David Stoddart, a professor emeritus in UC Berkeley’s geography department, died Nov. 23 after years of battling numerous health problems. He was 77.

A world-renowned tropical geographer, Stoddart spent his professional life teaching and serving as the geography department chair at UC Berkeley as well as researching geomorphology (the study of the evolution of topographic features), ecology and the history of geography.

According to Paul Starrs, a former student of Stoddart’s and a professor of geography and the University of Nevada at Reno, Stoddart spent a lot of time researching the evolution of coral atolls and the relationship between tropical-area inhabitants and their environment.

“It was always a great source of pride that he did a lot of work on coral,” Starrs said. “One of the people that did that before him was Charles Darwin, and he saw himself very much in (Darwin).”

Stoddart came to UC Berkeley to serve as professor and chair of the geography department in 1988. Richard Walker, a professor emeritus of geography at UC Berkeley, said that during that time, the department was deeply divided and Stoddart was brought in to revive it.

During his time as chair, Stoddart increased the diversity of the department, hiring the only two women on staff. He also encouraged fieldwork, which was a large part of his career, for graduate students.

“He was capable of doing archival research, spending a lot of time reading and in the library, but the basis of his life was being out in the field,” said UC Berkeley alumnus Wayne Bernhardson, whose dissertation was read by Stoddart.
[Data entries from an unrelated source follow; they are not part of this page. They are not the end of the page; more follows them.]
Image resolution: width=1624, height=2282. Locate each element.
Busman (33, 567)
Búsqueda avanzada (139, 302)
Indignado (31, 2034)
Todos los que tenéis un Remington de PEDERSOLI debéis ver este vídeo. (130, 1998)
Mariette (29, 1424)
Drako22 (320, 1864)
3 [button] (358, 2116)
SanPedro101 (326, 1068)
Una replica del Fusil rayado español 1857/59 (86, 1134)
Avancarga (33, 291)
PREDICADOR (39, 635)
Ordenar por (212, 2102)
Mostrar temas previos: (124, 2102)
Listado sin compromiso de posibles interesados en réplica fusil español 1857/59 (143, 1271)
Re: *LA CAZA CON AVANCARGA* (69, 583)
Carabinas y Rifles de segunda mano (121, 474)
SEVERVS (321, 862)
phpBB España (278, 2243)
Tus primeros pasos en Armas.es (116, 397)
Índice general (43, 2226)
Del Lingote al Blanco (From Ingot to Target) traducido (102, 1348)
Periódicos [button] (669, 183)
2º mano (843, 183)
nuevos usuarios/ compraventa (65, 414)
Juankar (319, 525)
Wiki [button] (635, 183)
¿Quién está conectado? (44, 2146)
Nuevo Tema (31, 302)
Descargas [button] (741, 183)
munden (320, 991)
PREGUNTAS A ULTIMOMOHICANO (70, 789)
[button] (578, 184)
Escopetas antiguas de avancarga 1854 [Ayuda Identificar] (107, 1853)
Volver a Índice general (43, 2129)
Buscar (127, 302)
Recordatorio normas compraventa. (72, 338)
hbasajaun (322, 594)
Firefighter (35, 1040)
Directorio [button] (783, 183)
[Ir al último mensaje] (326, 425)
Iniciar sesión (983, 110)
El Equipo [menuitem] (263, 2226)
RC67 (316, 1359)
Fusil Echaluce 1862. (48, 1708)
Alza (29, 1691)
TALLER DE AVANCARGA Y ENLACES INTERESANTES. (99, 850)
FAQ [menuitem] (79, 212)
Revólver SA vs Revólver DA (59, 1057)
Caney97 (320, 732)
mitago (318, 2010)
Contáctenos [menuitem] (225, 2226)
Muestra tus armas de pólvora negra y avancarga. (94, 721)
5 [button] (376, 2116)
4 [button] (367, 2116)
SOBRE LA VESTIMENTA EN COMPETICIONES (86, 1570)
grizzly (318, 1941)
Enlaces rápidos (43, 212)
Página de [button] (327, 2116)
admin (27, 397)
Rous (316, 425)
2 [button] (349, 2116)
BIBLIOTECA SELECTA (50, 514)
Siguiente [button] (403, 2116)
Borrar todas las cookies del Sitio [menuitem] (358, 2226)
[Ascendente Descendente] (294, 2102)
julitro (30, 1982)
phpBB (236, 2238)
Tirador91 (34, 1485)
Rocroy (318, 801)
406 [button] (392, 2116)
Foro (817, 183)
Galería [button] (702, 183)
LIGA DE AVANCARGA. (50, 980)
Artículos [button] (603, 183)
Before arriving in Berkeley, Stoddart was a member of the geography department at Cambridge University. In 1979, he was named an officer of the Order of the British Empire by Queen Elizabeth II. Starrs said Stoddart received this ranking due to his work in halting the United Kingdom from building an air base on the Aldabra Atoll in the Western Indian Ocean. Such an air base would have harmed the more than 150,000 giant tortoises living on the atoll at the time.

During the ceremony, Stoddart was seated near the queen, and she asked him why he was being named officer. According to Starrs, Stoddart told her he saved the tortoises of Aldabra.

“It was typical of David that he would end up next to the queen and that he would have a response that was so great,” he said.

Bernhardson remembers Stoddart as outgoing, helpful and respectful.

“He had no prejudices in what was a very politicized environment,” he said. “Stoddart wanted everybody to be successful despite whether they liked his opinions or not.”

Stoddart is survived by his wife, two children and a granddaughter.